Would you transcribe only the lines from the one holding "This screenshot has height=466, width=812." through the end of the material, exactly, without any pictures?

[TASK INPUTS — start]

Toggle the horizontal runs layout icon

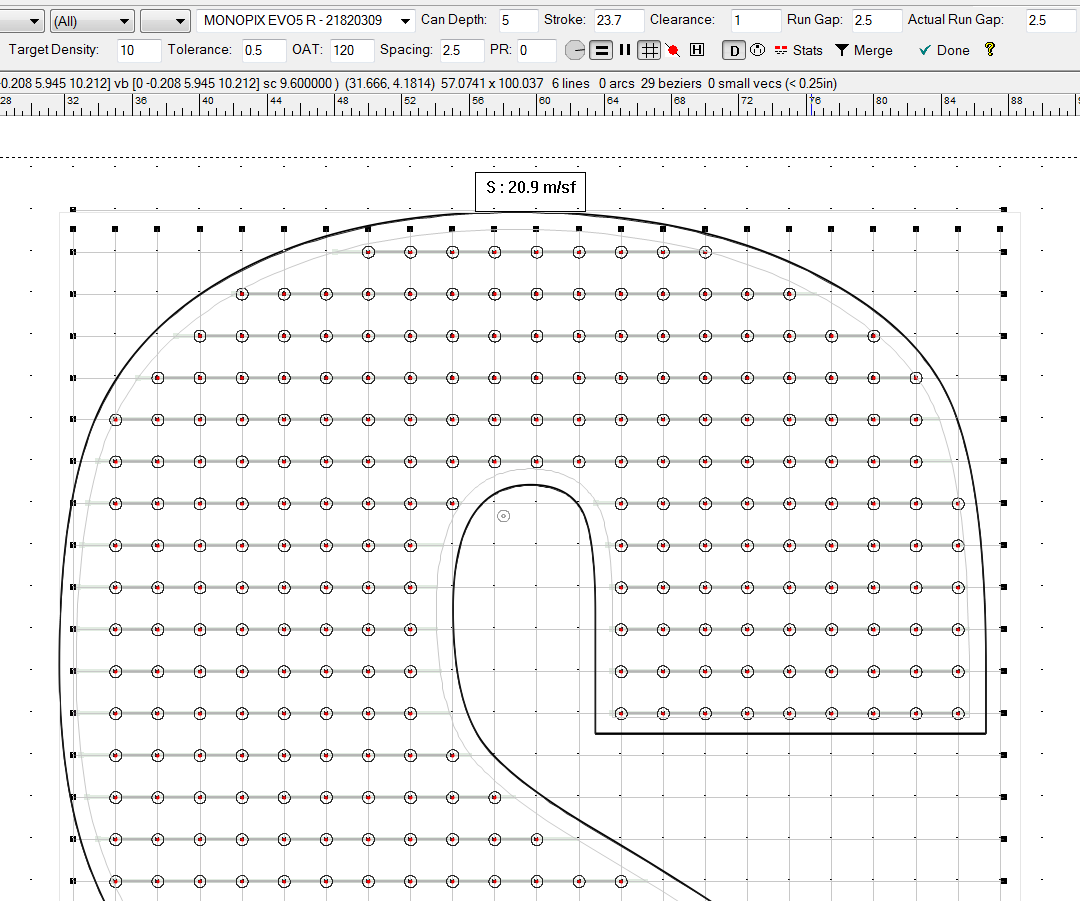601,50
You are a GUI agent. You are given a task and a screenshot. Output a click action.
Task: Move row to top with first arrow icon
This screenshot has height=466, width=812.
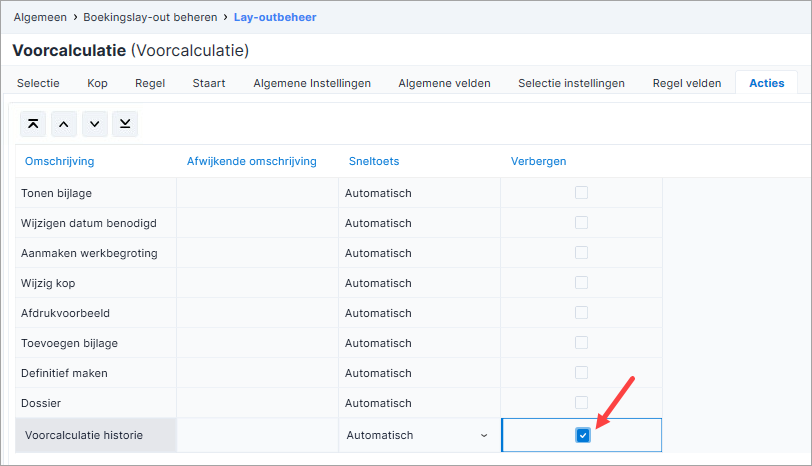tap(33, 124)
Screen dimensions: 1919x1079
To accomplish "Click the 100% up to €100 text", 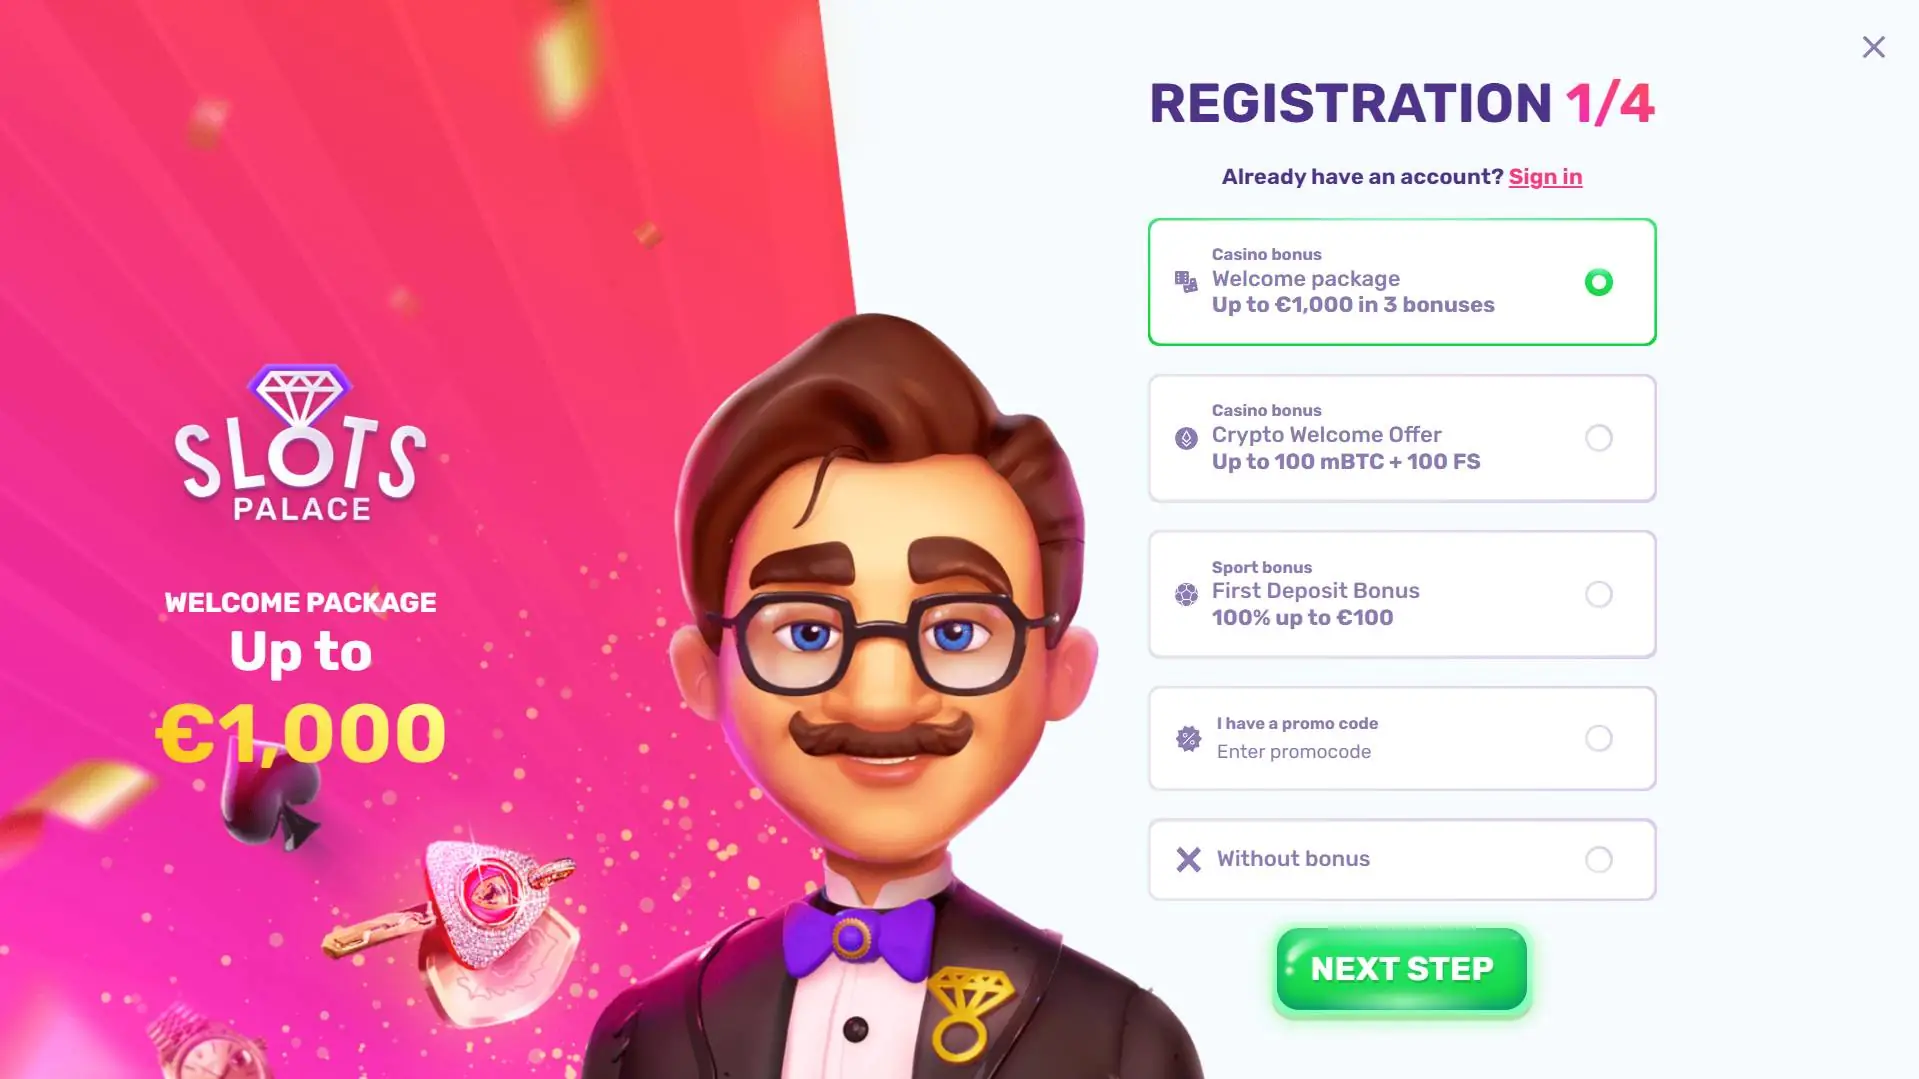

[TASK INPUTS — finish]

● RESPONSE AREA:
This screenshot has height=466, width=812.
tap(33, 124)
Screen dimensions: 1919x1079
To accomplish "Click the 100% up to €100 text", 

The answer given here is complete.